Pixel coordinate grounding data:
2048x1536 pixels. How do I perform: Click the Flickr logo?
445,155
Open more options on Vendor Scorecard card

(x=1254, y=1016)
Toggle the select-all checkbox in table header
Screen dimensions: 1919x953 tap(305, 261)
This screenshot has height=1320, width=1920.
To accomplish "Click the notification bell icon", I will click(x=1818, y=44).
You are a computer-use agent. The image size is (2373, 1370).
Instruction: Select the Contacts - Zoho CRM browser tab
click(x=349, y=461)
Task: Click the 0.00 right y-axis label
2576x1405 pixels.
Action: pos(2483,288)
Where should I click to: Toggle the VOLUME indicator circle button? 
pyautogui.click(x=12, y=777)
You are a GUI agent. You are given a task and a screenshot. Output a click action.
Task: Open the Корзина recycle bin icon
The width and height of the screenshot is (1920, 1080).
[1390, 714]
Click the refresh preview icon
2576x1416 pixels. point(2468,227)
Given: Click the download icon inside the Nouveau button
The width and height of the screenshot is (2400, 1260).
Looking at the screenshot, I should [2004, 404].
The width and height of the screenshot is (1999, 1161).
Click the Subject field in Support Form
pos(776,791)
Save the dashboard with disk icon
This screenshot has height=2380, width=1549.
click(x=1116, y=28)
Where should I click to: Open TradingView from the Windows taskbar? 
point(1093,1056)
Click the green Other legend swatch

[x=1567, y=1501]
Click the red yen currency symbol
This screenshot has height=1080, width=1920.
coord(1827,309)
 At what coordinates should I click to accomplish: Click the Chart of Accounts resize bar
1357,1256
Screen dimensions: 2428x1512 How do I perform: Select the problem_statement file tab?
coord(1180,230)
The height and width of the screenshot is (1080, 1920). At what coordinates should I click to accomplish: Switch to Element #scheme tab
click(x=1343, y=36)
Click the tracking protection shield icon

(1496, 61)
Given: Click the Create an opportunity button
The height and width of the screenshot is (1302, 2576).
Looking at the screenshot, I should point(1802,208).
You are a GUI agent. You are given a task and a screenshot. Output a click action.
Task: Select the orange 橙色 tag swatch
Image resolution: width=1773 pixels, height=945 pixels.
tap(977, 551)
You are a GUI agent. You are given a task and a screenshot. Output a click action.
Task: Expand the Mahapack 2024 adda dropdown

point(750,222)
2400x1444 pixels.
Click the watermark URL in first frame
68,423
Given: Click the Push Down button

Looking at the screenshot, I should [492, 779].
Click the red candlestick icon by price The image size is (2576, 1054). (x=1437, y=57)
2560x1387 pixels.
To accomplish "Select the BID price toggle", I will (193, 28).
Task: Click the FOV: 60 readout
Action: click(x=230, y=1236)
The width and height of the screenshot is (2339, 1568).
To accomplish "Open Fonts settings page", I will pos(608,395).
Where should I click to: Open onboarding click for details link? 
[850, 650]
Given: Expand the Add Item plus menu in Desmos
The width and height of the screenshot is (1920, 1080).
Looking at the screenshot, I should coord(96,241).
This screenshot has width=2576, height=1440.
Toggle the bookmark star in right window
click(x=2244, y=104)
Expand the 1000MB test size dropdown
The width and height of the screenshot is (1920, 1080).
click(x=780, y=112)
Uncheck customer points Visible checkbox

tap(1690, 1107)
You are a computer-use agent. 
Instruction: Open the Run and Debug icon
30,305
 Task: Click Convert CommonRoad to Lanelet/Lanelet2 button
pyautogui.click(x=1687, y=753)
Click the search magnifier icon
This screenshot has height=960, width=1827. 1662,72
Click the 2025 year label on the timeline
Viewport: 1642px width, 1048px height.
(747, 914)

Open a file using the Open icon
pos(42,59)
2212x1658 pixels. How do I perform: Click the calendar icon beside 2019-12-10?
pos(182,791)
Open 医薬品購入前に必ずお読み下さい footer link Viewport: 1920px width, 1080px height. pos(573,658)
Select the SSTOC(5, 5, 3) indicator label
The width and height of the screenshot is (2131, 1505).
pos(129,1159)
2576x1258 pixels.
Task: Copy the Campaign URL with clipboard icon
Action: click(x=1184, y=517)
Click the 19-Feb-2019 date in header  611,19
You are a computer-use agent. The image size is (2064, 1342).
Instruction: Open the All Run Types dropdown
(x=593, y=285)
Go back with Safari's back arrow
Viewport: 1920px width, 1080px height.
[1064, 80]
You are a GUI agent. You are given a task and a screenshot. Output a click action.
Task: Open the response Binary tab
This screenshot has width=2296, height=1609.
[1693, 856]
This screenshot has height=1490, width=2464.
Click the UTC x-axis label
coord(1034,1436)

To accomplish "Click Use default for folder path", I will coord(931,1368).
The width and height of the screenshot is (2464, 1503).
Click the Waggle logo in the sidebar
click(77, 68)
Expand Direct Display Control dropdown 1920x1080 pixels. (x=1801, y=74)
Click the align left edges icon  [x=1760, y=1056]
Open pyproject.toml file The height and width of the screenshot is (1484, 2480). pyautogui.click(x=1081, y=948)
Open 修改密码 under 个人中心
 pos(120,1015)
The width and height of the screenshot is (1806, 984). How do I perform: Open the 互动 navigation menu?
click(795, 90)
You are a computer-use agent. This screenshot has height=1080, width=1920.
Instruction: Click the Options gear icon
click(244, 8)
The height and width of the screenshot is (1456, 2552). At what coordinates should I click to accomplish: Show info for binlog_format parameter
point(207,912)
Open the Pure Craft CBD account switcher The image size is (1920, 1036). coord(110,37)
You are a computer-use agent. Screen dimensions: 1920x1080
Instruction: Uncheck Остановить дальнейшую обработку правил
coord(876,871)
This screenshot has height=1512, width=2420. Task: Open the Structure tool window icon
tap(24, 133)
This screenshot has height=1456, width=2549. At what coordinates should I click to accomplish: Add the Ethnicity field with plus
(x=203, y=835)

• PROBLEM TO WORK ON: Your answer must be the records themselves, output again exactly.

• EXPECTED ANSWER:
2048x1536 pixels. How do I perform: Click the Flickr logo?
445,155
Open more options on Vendor Scorecard card

(x=1254, y=1016)
Toggle the select-all checkbox in table header
Screen dimensions: 1919x953 tap(305, 261)
This screenshot has height=1320, width=1920.
To accomplish "Click the notification bell icon", I will click(x=1818, y=44).
You are a computer-use agent. The image size is (2373, 1370).
Instruction: Select the Contacts - Zoho CRM browser tab
click(x=349, y=461)
Task: Click the 0.00 right y-axis label
2576x1405 pixels.
Action: pos(2483,288)
Where should I click to: Toggle the VOLUME indicator circle button? 
pyautogui.click(x=12, y=777)
You are a GUI agent. You are given a task and a screenshot. Output a click action.
Task: Open the Корзина recycle bin icon
The width and height of the screenshot is (1920, 1080).
[1390, 714]
Click the refresh preview icon
2576x1416 pixels. point(2468,227)
Given: Click the download icon inside the Nouveau button
The width and height of the screenshot is (2400, 1260).
Looking at the screenshot, I should [2004, 404].
The width and height of the screenshot is (1999, 1161).
Click the Subject field in Support Form
pos(776,791)
Save the dashboard with disk icon
This screenshot has height=2380, width=1549.
click(x=1116, y=28)
Where should I click to: Open TradingView from the Windows taskbar? 
point(1093,1056)
Click the green Other legend swatch

[x=1567, y=1501]
Click the red yen currency symbol
This screenshot has height=1080, width=1920.
coord(1827,309)
 At what coordinates should I click to accomplish: Click the Chart of Accounts resize bar
1357,1256
Screen dimensions: 2428x1512 How do I perform: Select the problem_statement file tab?
coord(1180,230)
The height and width of the screenshot is (1080, 1920). At what coordinates should I click to accomplish: Switch to Element #scheme tab
click(x=1343, y=36)
Click the tracking protection shield icon

(1496, 61)
Given: Click the Create an opportunity button
The height and width of the screenshot is (1302, 2576).
Looking at the screenshot, I should point(1802,208).
You are a GUI agent. You are given a task and a screenshot. Output a click action.
Task: Select the orange 橙色 tag swatch
Image resolution: width=1773 pixels, height=945 pixels.
tap(977, 551)
You are a GUI agent. You are given a task and a screenshot. Output a click action.
Task: Expand the Mahapack 2024 adda dropdown

point(750,222)
2400x1444 pixels.
Click the watermark URL in first frame
68,423
Given: Click the Push Down button

Looking at the screenshot, I should [492, 779].
Click the red candlestick icon by price The image size is (2576, 1054). (x=1437, y=57)
2560x1387 pixels.
To accomplish "Select the BID price toggle", I will (193, 28).
Task: Click the FOV: 60 readout
Action: click(x=230, y=1236)
The width and height of the screenshot is (2339, 1568).
To accomplish "Open Fonts settings page", I will pos(608,395).
Where should I click to: Open onboarding click for details link? 
[850, 650]
Given: Expand the Add Item plus menu in Desmos
The width and height of the screenshot is (1920, 1080).
Looking at the screenshot, I should coord(96,241).
This screenshot has width=2576, height=1440.
Toggle the bookmark star in right window
click(x=2244, y=104)
Expand the 1000MB test size dropdown
The width and height of the screenshot is (1920, 1080).
click(x=780, y=112)
Uncheck customer points Visible checkbox

tap(1690, 1107)
You are a computer-use agent. 
Instruction: Open the Run and Debug icon
30,305
 Task: Click Convert CommonRoad to Lanelet/Lanelet2 button
pyautogui.click(x=1687, y=753)
Click the search magnifier icon
This screenshot has height=960, width=1827. 1662,72
Click the 2025 year label on the timeline
Viewport: 1642px width, 1048px height.
(747, 914)

Open a file using the Open icon
pos(42,59)
2212x1658 pixels. How do I perform: Click the calendar icon beside 2019-12-10?
pos(182,791)
Open 医薬品購入前に必ずお読み下さい footer link Viewport: 1920px width, 1080px height. pos(573,658)
Select the SSTOC(5, 5, 3) indicator label
The width and height of the screenshot is (2131, 1505).
pos(129,1159)
2576x1258 pixels.
Task: Copy the Campaign URL with clipboard icon
Action: click(x=1184, y=517)
Click the 19-Feb-2019 date in header  611,19
You are a computer-use agent. The image size is (2064, 1342).
Instruction: Open the All Run Types dropdown
(x=593, y=285)
Go back with Safari's back arrow
Viewport: 1920px width, 1080px height.
[1064, 80]
You are a GUI agent. You are given a task and a screenshot. Output a click action.
Task: Open the response Binary tab
This screenshot has width=2296, height=1609.
[1693, 856]
This screenshot has height=1490, width=2464.
Click the UTC x-axis label
coord(1034,1436)

To accomplish "Click Use default for folder path", I will coord(931,1368).
The width and height of the screenshot is (2464, 1503).
Click the Waggle logo in the sidebar
click(77, 68)
Expand Direct Display Control dropdown 1920x1080 pixels. (x=1801, y=74)
Click the align left edges icon  [x=1760, y=1056]
Open pyproject.toml file The height and width of the screenshot is (1484, 2480). pyautogui.click(x=1081, y=948)
Open 修改密码 under 个人中心
 pos(120,1015)
The width and height of the screenshot is (1806, 984). How do I perform: Open the 互动 navigation menu?
click(795, 90)
You are a computer-use agent. This screenshot has height=1080, width=1920.
Instruction: Click the Options gear icon
click(244, 8)
The height and width of the screenshot is (1456, 2552). At what coordinates should I click to accomplish: Show info for binlog_format parameter
point(207,912)
Open the Pure Craft CBD account switcher The image size is (1920, 1036). coord(110,37)
You are a computer-use agent. Screen dimensions: 1920x1080
Instruction: Uncheck Остановить дальнейшую обработку правил
coord(876,871)
This screenshot has height=1512, width=2420. Task: Open the Structure tool window icon
tap(24, 133)
This screenshot has height=1456, width=2549. At what coordinates should I click to accomplish: Add the Ethnicity field with plus
(x=203, y=835)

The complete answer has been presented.